• WRITTEN EXERCISE 1: Using the passage on Swiss autochromes, state whether each statement agrees with it: (a) the autochrome filter held 6,000 to 7,000 dyed grains of potato starch in one square millimeter; (b) the museum in Bulle received the Simon Glasson collection in 1907; (c) about 500 images from the collection are on show. For each, answer yes or no and quote the deciding words of the passage.

--- Start PASSAGE PROVIDED ---

An ambitious publication documents the process.

It is a prophesy written by Alfred Stieglitz in the journal Photography in 1907: “Soon the world will be mad with colour and Lumière will be responsible”. This has become the title of a new exhibition at the Musée Gruérien in Bulle dedicated to the autochromes of Switzerland, the first colour photographs of the country. 1907 is the year when the Lumière brothers introduce and industrialise their process, The first to render the world in colour on a grand scale.

As a prelude, the exhibition playfully shows the principles of the autochrome and photosensitivity. A glass filter studded with red, green and blue dots captures the rays of light. The feat of the Lumière brothers? Succeeding in packing 6,000 to 7,000 grains of potato starch dyed with these colours into one square millimetre, without overlapping. The autochrome works according to the theory of the additive synthesis of colour: more than just colours, there is also white, which happens, more or less, in the opposite way to mixing paint. 1907 promises to freeze the world in “natural colour”, and it’s a revolution.

In 2002 the museum of Bulle receives the collection of Simon Glasson: a million images of which 242 are autochromes. A colossal task led by Nicolas Crispini, photographic historian, and Christophe Dutoit, editorial director of Regards retrouvés, the photographic collections of Fribourg, resulted in an inventory of some 5,000 autochromes made in Switzerland, of which one was discovered at MoMA in New York and many in Paris. A small part of this collection about 300 images, is being shown today published in a remarkable scientific book.

--- End PASSAGE PROVIDED ---
--- Start INPUT ---

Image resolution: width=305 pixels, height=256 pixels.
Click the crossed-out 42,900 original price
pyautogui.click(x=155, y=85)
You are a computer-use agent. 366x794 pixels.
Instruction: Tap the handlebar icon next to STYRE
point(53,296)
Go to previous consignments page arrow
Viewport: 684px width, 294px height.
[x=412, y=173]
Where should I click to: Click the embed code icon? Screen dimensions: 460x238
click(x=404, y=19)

--- End INPUT ---
--- Start INPUT ---

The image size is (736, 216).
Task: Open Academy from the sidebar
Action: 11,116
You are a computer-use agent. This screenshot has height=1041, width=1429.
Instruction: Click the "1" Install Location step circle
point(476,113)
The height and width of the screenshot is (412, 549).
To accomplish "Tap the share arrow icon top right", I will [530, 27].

--- End INPUT ---

• WRITTEN EXERCISE 2: From the rows, reproduce the part that opens with the line containing "Where should I" and closes with the line containing "click(x=404, y=19)", including both of those lines.

• COMPLETE OUTPUT 1:
(a) Yes: "Succeeding in packing 6,000 to 7,000 grains of potato starch dyed with these colours into one square millimetre, without overlapping."
(b) No: "In 2002 the museum of Bulle receives the collection of Simon Glasson"
(c) No: "A small part of this collection about 300 images, is being shown today"

• COMPLETE OUTPUT 2:
Where should I click to: Click the embed code icon? Screen dimensions: 460x238
click(x=404, y=19)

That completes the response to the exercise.